An obligatory form of almsgiving in Islam, typically involving the donation of a portion of wealth or income to charitable causes. In AML compliance, financial institutions operating in Muslim-majority jurisdictions may be required to monitor Zakat-related transactions for misuse or abuse by terrorist financing channels under broader CFT frameworks.

Zero-Knowledge Proof (ZKP)

A cryptographic method enabling one party to prove possession of information without revealing the information itself. While ZKPs enhance privacy and security, their adoption in blockchain and decentralised finance (DeFi) environments poses AML risks by making transaction traceability and identity verification more difficult.

Zero Tolerance Policy

An internal compliance approach where any breach of AML procedures—no matter how minor—is treated with maximum scrutiny and consequence. Often used by institutions seeking to establish a strong compliance culture and signal seriousness to regulators.

Zoning Risk

The risk that arises when a business is located in a geographic area with limited regulatory oversight or increased criminal activity.
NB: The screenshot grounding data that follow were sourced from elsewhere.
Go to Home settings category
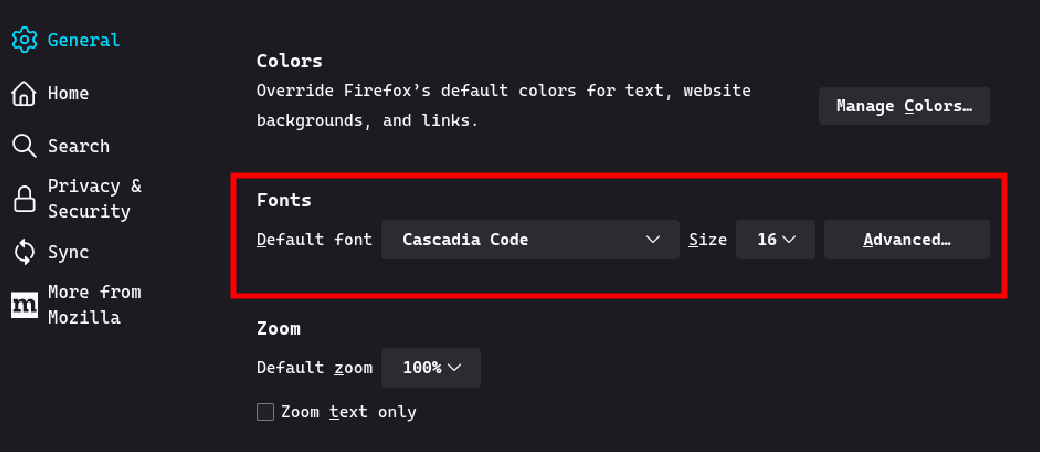Image resolution: width=1040 pixels, height=452 pixels. click(x=68, y=93)
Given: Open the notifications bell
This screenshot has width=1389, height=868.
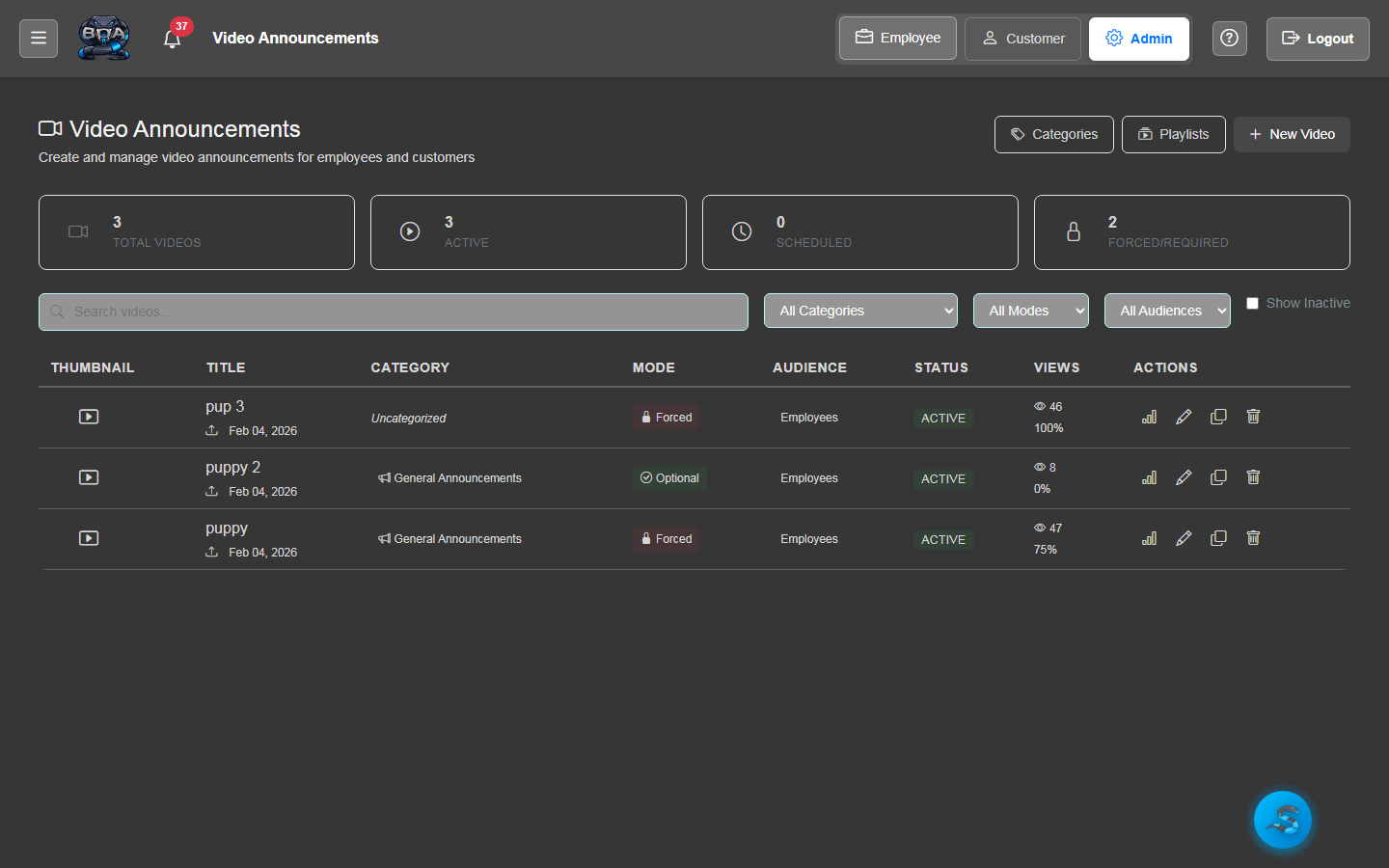Looking at the screenshot, I should pos(173,39).
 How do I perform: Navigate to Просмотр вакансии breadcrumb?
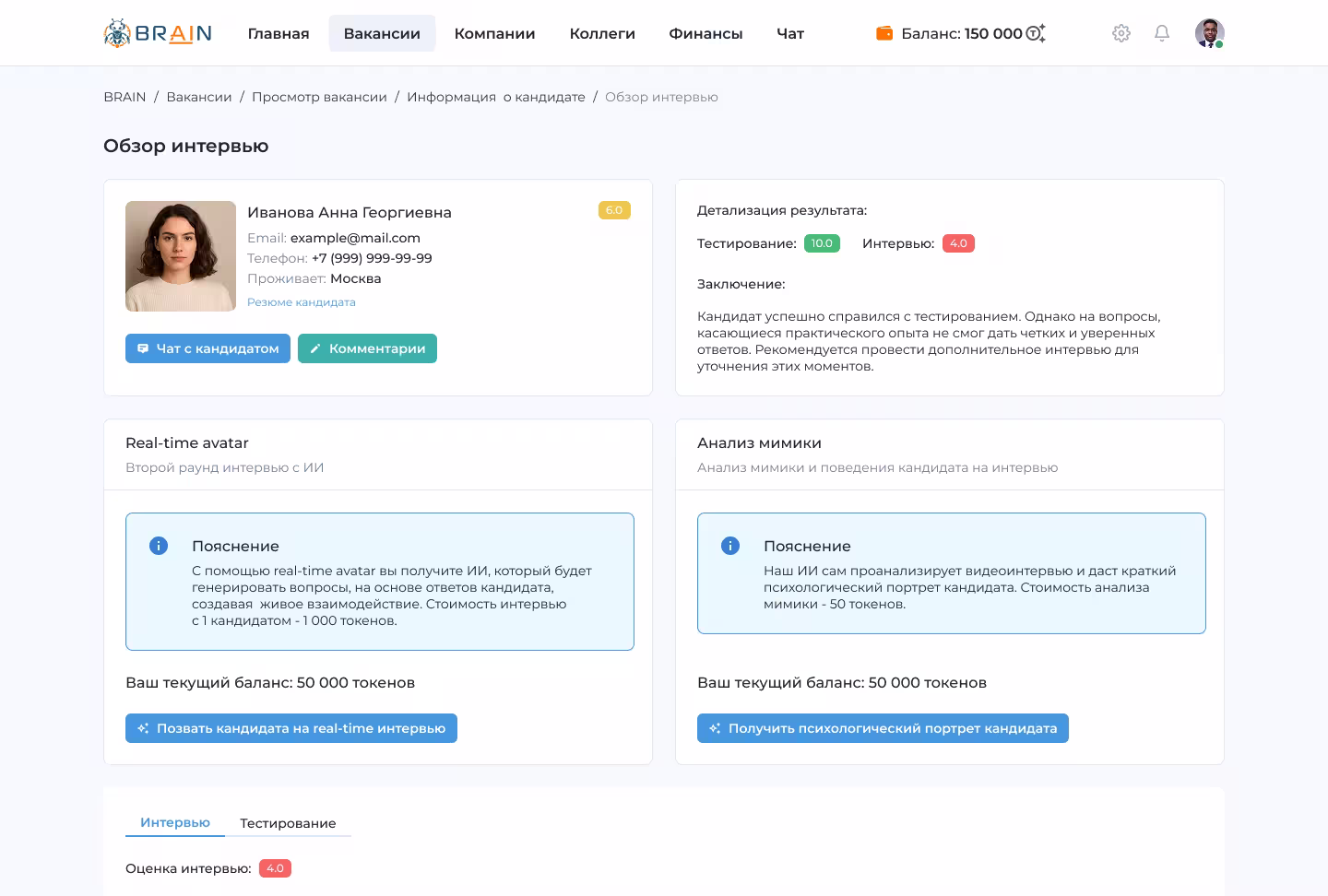coord(319,97)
In AML, zoning risk is often factored into customer risk assessments, particularly for physical establishments like money service businesses or real estate agents.

Zombie Account

An inactive or dormant financial account that may be reactivated or misused for laundering money, particularly when its ownership cannot be easily verified. Zombie accounts are often targeted in mule account networks or used to layer illicit funds.

Conclusion

This AML acronyms and terms glossary is a living document. As financial crime typologies evolve and regulatory frameworks adapt, so too must the language we use.

At azakaw, we are committed to clarity, accessibility, and excellence in compliance communication. We will continue updating this glossary with new definitions and insights.

Whether you're deciphering an audit report, drafting a compliance framework, or exploring a new domain in fintech, this resource is designed to equip you with the language of modern AML.